Quelles conclusions tirer de cet historique de la pénétration
saharienne ?

En résumant tous ces voyages et en les étudiant, on peut se
convaincre de la fragilité extrême autant que de la pauvreté des
résultats qu’ils ont produits jusqu’en 1900, pendant près
de 70 ans, si on en excepte la belle et studieuse exploration de
Duveyrier et quelques-uns des itinéraires de Foureau. Pas un seul
itinéraire parti du Soudan n’avait abouti en Algérie, aucune
exploration partie d’Algérie n’avait dépassé l’Ahaggar ou
le Tassili des Azdjer ; seule la mission Foureau-Lamy a rompu le
charme, parce qu’elle a employé des procédés différents. Au
point de vue économique, le bilan des entreprises sahariennes
est plus misérable encore : « Une énorme dépense d’argent,
d’héroïsme, de vies humaines, et comme résultat : néant ».

A quoi faut-il attribuer ces résultats décourageants ? Le problème
saharien est-il donc insoluble, et le coq gaulois est-il destiné
à gratter indéfiniment ces immensités sablonneuses ?
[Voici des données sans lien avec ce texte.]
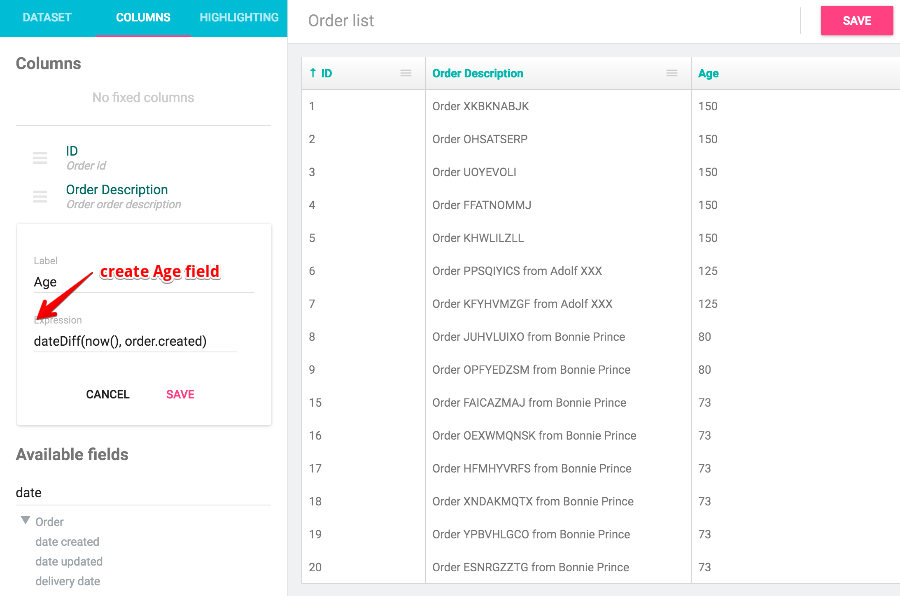This screenshot has width=900, height=596.
Task: Open ID column header menu icon
Action: (x=406, y=73)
Il faut convenir tout d’abord que la pénétration saharienne
présente d’indéniables difficultés. Mais le peu d’efficacité
de nos efforts tenait surtout à une erreur de méthode. Les affaires
sahariennes ont absolument changé d’aspect à partir de 1900,
et l’expérience de ces six dernières années a mis en lumière
ce fait trop méconnu, qu’au _Sahara la pénétration politique
devait précéder la pénétration scientifique et économique_.

Il faut, suivant les régions, employer pour la pénétration les
moyens les mieux appropriés. Nous sommes pleins d’admiration pour
un Brazza ou un Binger, soumettant par la douceur et sans tirer un
coup de fusil de grands royaumes nègres. Mais les résistances que
nous rencontrions au Sahara ne pouvaient être brisées que par la
force. Cette force ne doit d’ailleurs pas être hors de proportion
avec les obstacles à détruire et les résultats à espérer,
les uns et les autres nécessairement médiocres et limités.
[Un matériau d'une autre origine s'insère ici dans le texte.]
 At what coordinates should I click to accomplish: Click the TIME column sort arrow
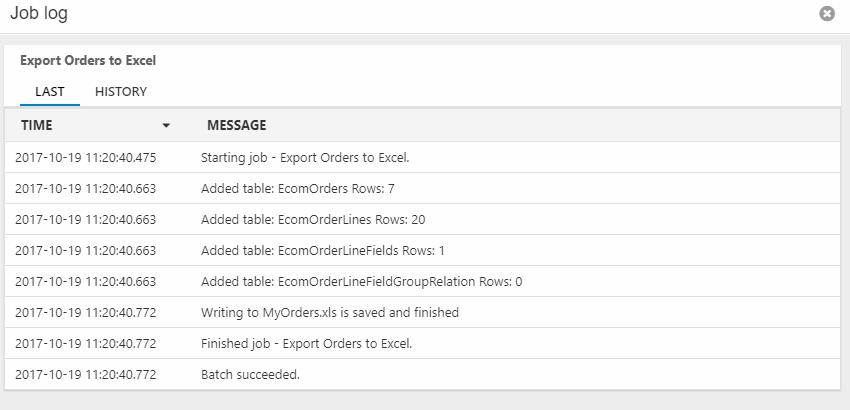166,126
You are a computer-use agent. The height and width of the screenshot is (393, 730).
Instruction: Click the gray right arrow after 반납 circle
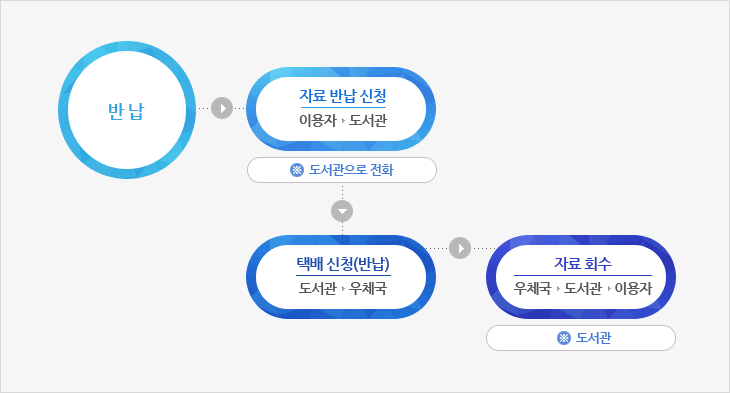[222, 108]
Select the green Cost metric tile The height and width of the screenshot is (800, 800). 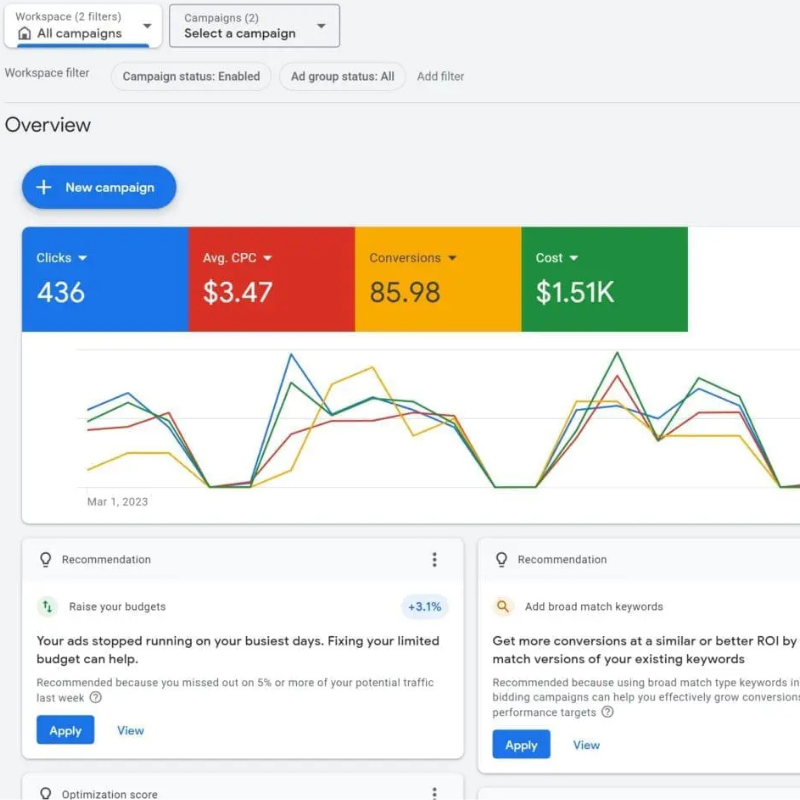[604, 280]
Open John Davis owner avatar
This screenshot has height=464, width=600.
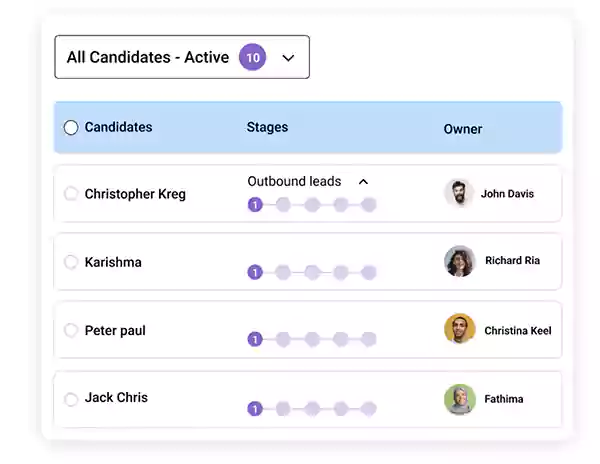[x=459, y=193]
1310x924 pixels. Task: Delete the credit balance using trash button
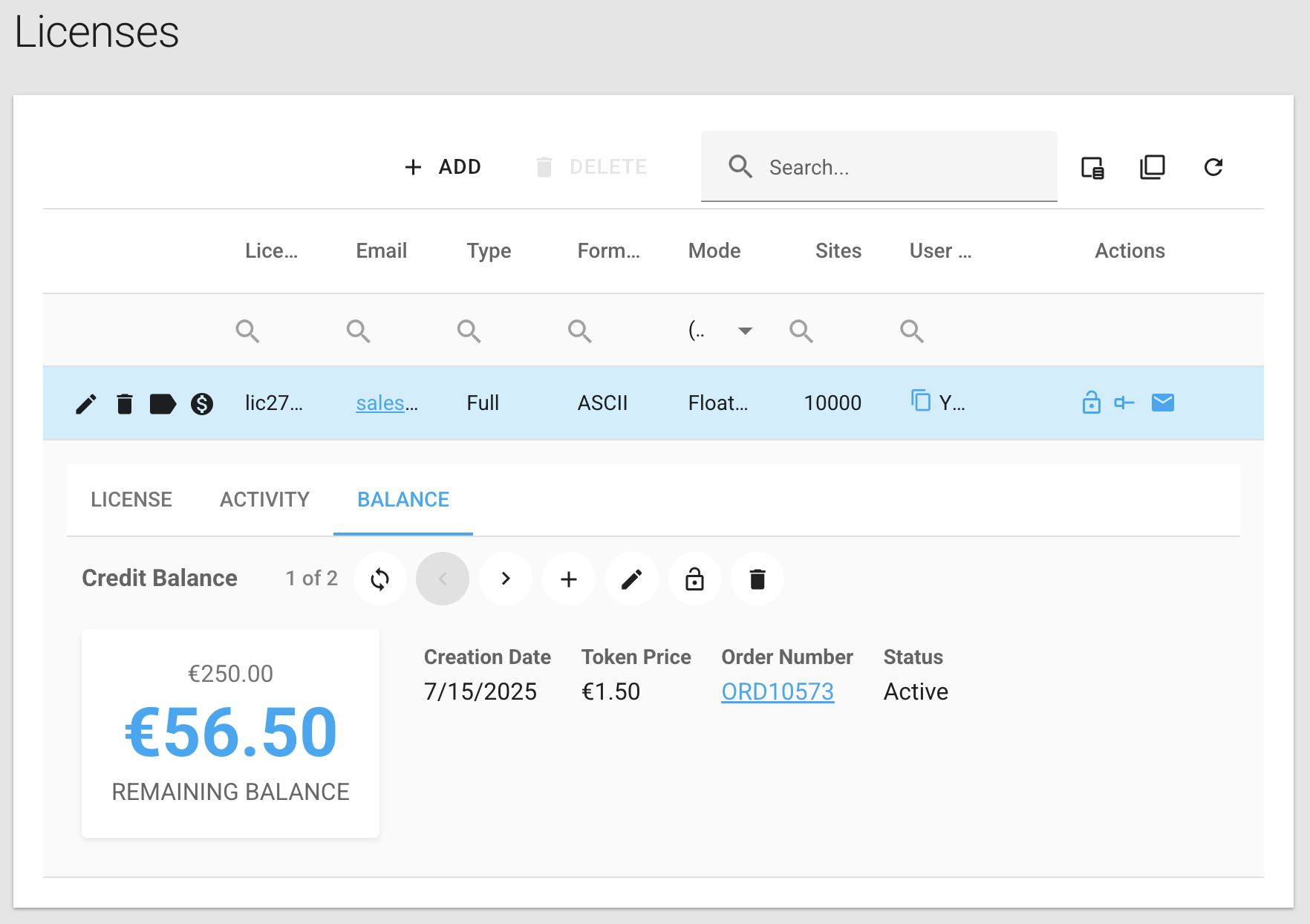[x=757, y=579]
A coup sûr, le Sahara ne vaut pas qu’on y dépense beaucoup
d’hommes ni beaucoup d’argent. Le traité de Ghadamès, les
projets de Transsaharien avaient faussé les véritables données
du problème. Le Sahara paraît être d’une valeur économique
faible et presque nulle tant en lui-même que comme voie d’accès
au Soudan. « Quand la terre sera si pleine d’habitants, dit
Scott Keltie, que tous les autres pays auront été utilisés par
l’homme, il restera le Sahara comme dernière ressource. » Il
faudra donc prendre garde de ne pas développer outre mesure les
quelques organes rudimentaires dont on l’a pourvu.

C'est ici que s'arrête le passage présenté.